In earlier diffusion days, we had papers like DDIM[3] and other who introduced the concept of directly predicting $x_0$ from $x_t$. Somehow, directly predicting $x_0$ and then adding noise to it to bring it back and then again predicting $x_0$ produced better samples. However, it was hard for me to understand what exactly was going on.

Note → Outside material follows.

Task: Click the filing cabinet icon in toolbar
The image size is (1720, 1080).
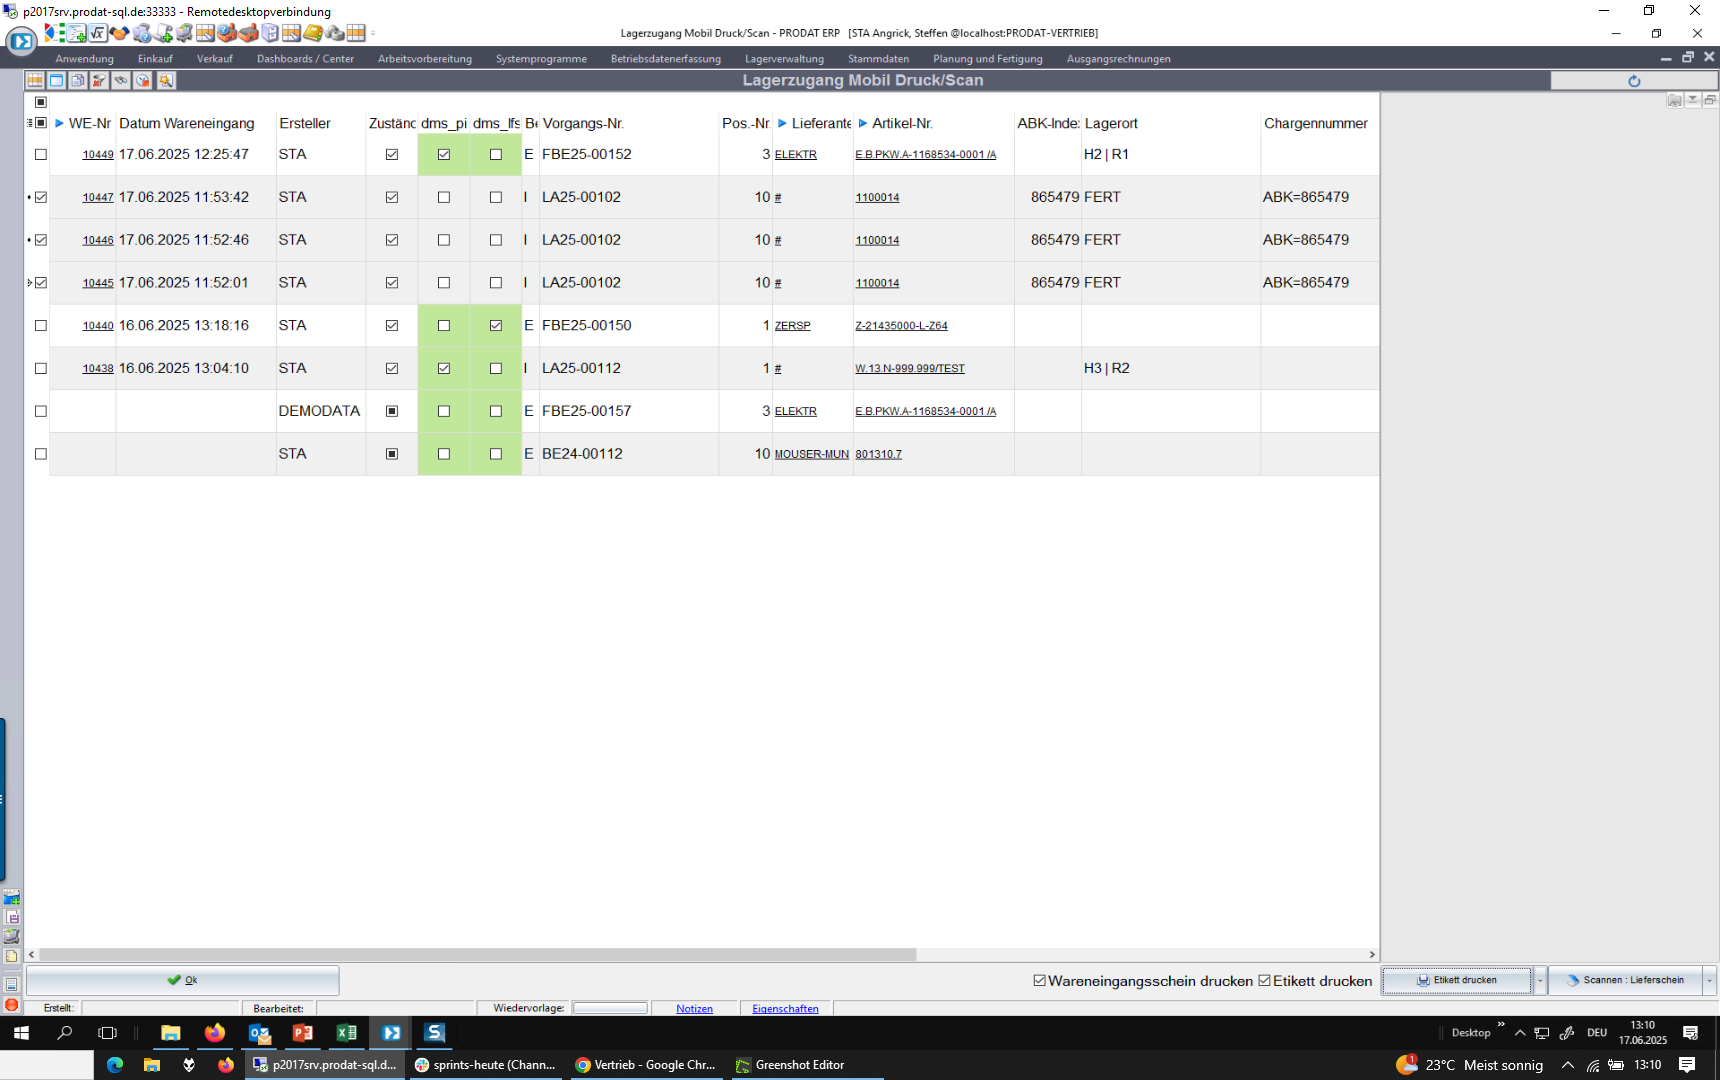Action: tap(270, 33)
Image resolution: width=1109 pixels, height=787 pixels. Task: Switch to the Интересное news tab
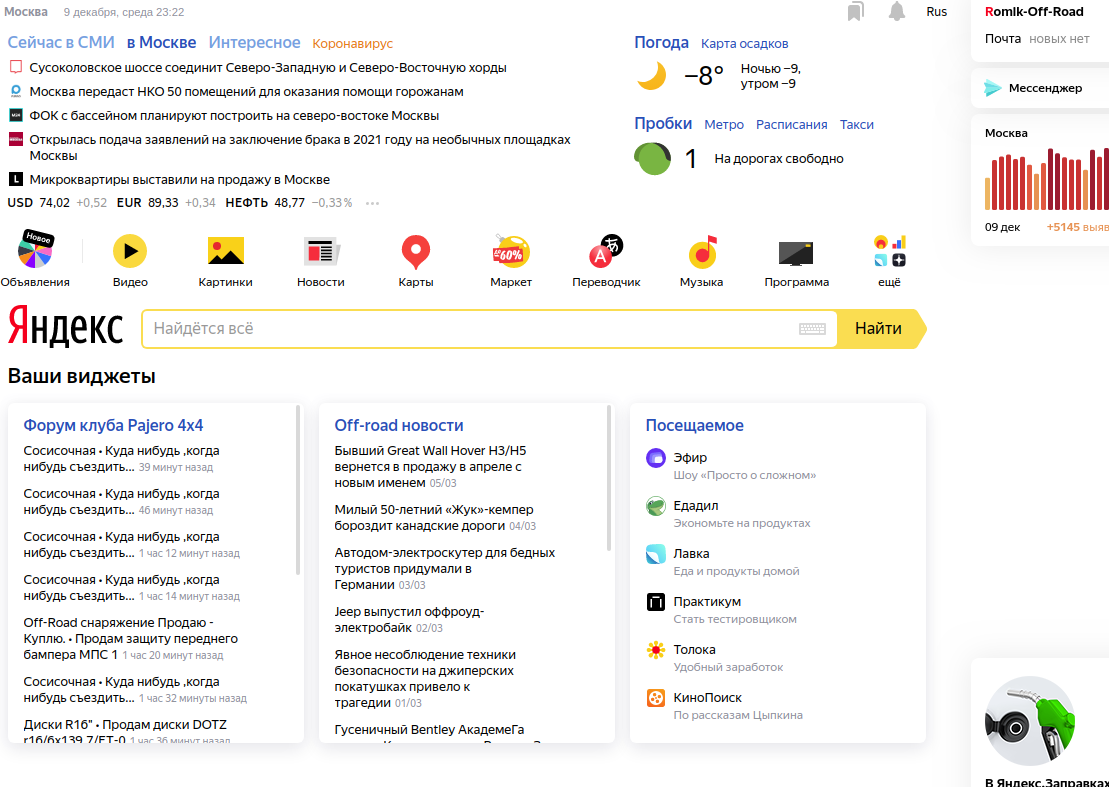[254, 43]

The idea was something like this. Since $x_t=a\left(t\right)x_0+b\left(t\right)ϵ$, we can write $$x_0=\frac{x_t-b\left(t\right)ϵ}{a\left(t\right)}$$ Now, we would replace the $ϵ$ with the ${ϵ}_{\theta }$ we obtained from training. Using this $x_0$, we would again estimate noisy $x_t$ at a slightly closer time and repeat. If you use auxiliary network to estimate $x_0$, you could generate better samples. Since ${ϵ}_{\theta }$ is not noise, it was not clear to me what ${\hat{x}}_0$ was.

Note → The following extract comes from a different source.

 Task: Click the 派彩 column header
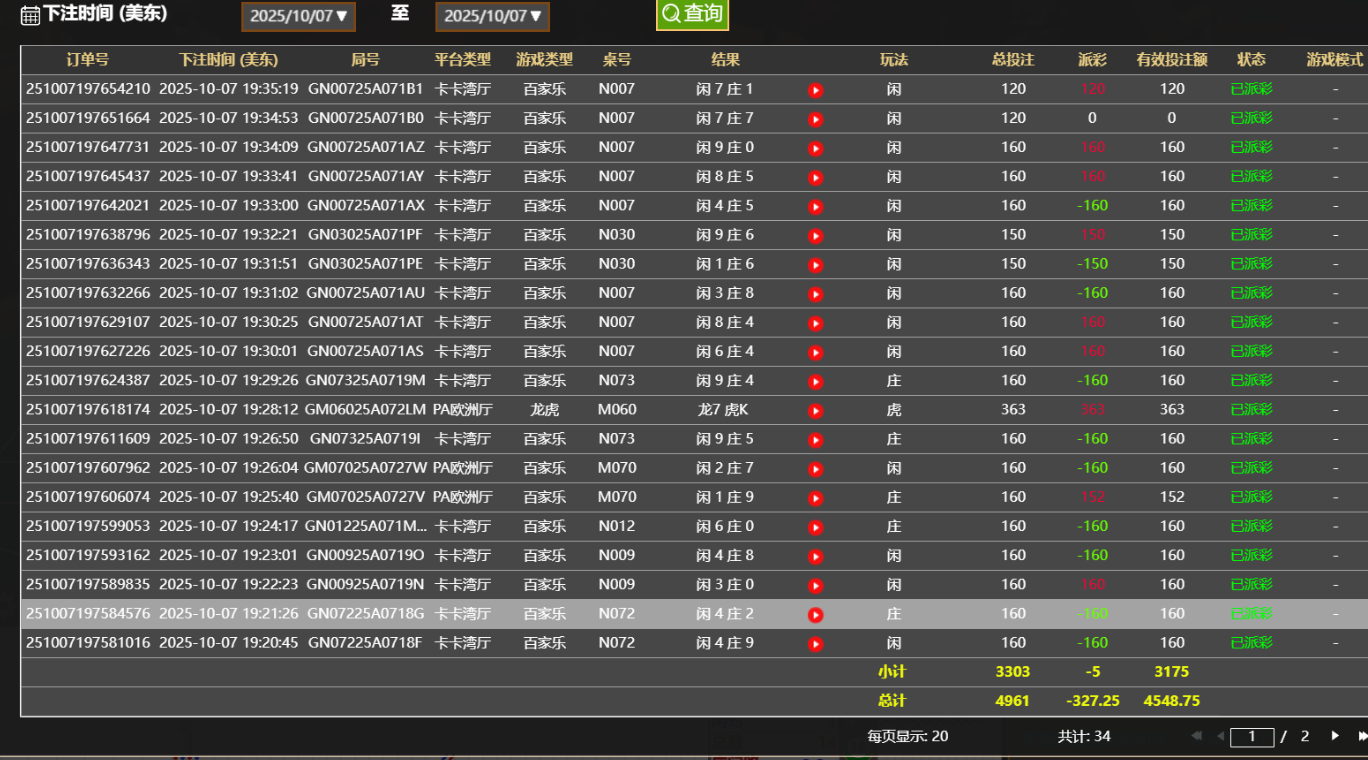1092,60
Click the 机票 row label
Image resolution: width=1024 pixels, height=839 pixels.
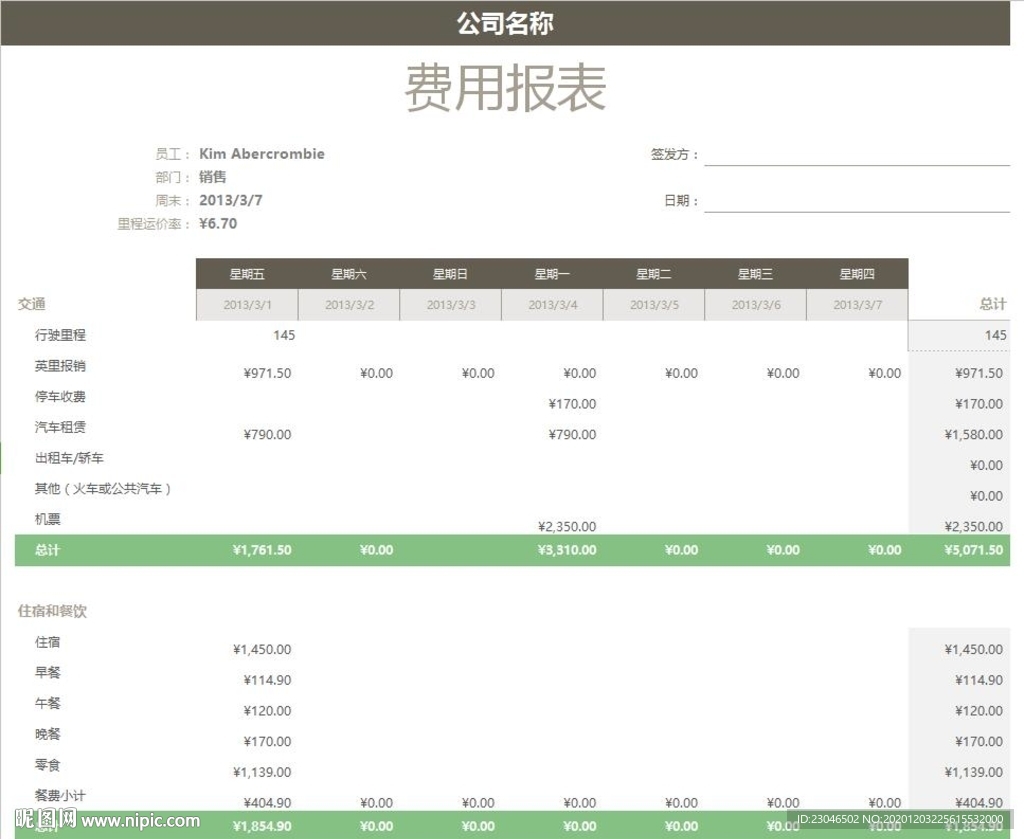[48, 520]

There was other paper on progressive distillation [4] of diffusion model, which introduced the idea of training in v-space where v represented velocity, defined as the time derivative of $x_t$. In their case, they parameterized $x_t=cos\left(\varphi \right)x_0+sin\left(\varphi \right)ϵ$. Then they used velocity as $\frac{d}{d\varphi }{x}_t$. Their $\varphi$ is a reparameterization of time, $t$, after which their definition of $v$-space coincides with the velocity we have been talking so far.

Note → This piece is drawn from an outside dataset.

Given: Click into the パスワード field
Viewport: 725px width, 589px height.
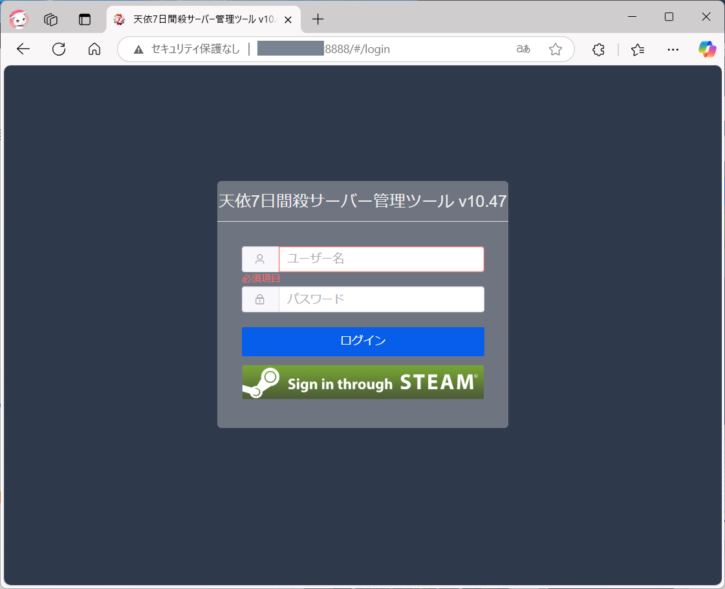Looking at the screenshot, I should click(381, 299).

The latest paper that talks about $x$ space prediction is Just Image Transformers (JiT)[5]. They use equations like these

$$x_{\theta }=ne{t}_{\theta }$$ $$x_t=t{x}_{\theta }+(1-t){ϵ}_{\theta }$$ $$v_{\theta }=x_{\theta }-{ϵ}_{\theta }$$

Without the theory of stochastic interpolants, it is hard to interpret these equations. With stochastic interpolants, we can begin to explain the core ideas behind these space transformations. The key idea that we can take conditional expectation on the interpolant equation $x_t=a\left(t\right)x_0+b\left(t\right)ϵ$, which gives us

$$E[x_t\mid x_t=x]=a\left(t\right)E[x_0\mid x_t=x]+b\left(t\right)E[ϵ\mid x_t=x]$$

$$x=a\left(t\right)x_{\theta }+b\left(t\right){ϵ}_{\theta }$$ which is true beacuse of the linearity of conditional expectation. In light of this, we can safely say the quantities that the model learns are actually

$$\begin{array}{}{x}_{\theta }=E[x_0|x_t=x],{ϵ}_{\theta }=E[ϵ\mid x_t=x]& \text{(16)}\end{array}$$

i.e., expected $ϵ$ and expected $x_0$. We need to take this together with definition of velocity field for interpolants:

$$v=\dot{a}\left(t\right)x_{\theta }+\dot{b}\left(t\right){ϵ}_{\theta }$$

That unifies all the v-space, x-space, $ϵ$- space modeling from DDIM till JiT.

References

1. Ho, J., Jain, A. and Abbeel, P., 2020. Denoising diffusion probabilistic models. Advances in neural information processing systems, 33, pp.6840-6851.

2. Song, Y., Sohl-Dickstein, J., Kingma, D.P., Kumar, A., Ermon, S. and Poole, B., Score-Based Generative Modeling through Stochastic Differential Equations. In International Conference on Learning Representations.

3. Song, J., Meng, C. and Ermon, S., Denoising Diffusion Implicit Models. In International Conference on Learning Representations.

4. Salimans, T. and Ho, J., Progressive Distillation for Fast Sampling of Diffusion Models. In International Conference on Learning Representations.

5. Li, T. and He, K., 2025. Back to basics: Let denoising generative models denoise. arXiv preprint arXiv:2511.13720.

6. Särkkä, S. and Solin, A. (2019) Applied Stochastic Differential Equations. Cambridge: Cambridge University Press.

7. Albergo, M., Boffi, N.M. and Vanden-Eijnden, E., 2025. Stochastic interpolants: A unifying framework for flows and diffusions. Journal of Machine Learning Research, 26(209), pp.1-80.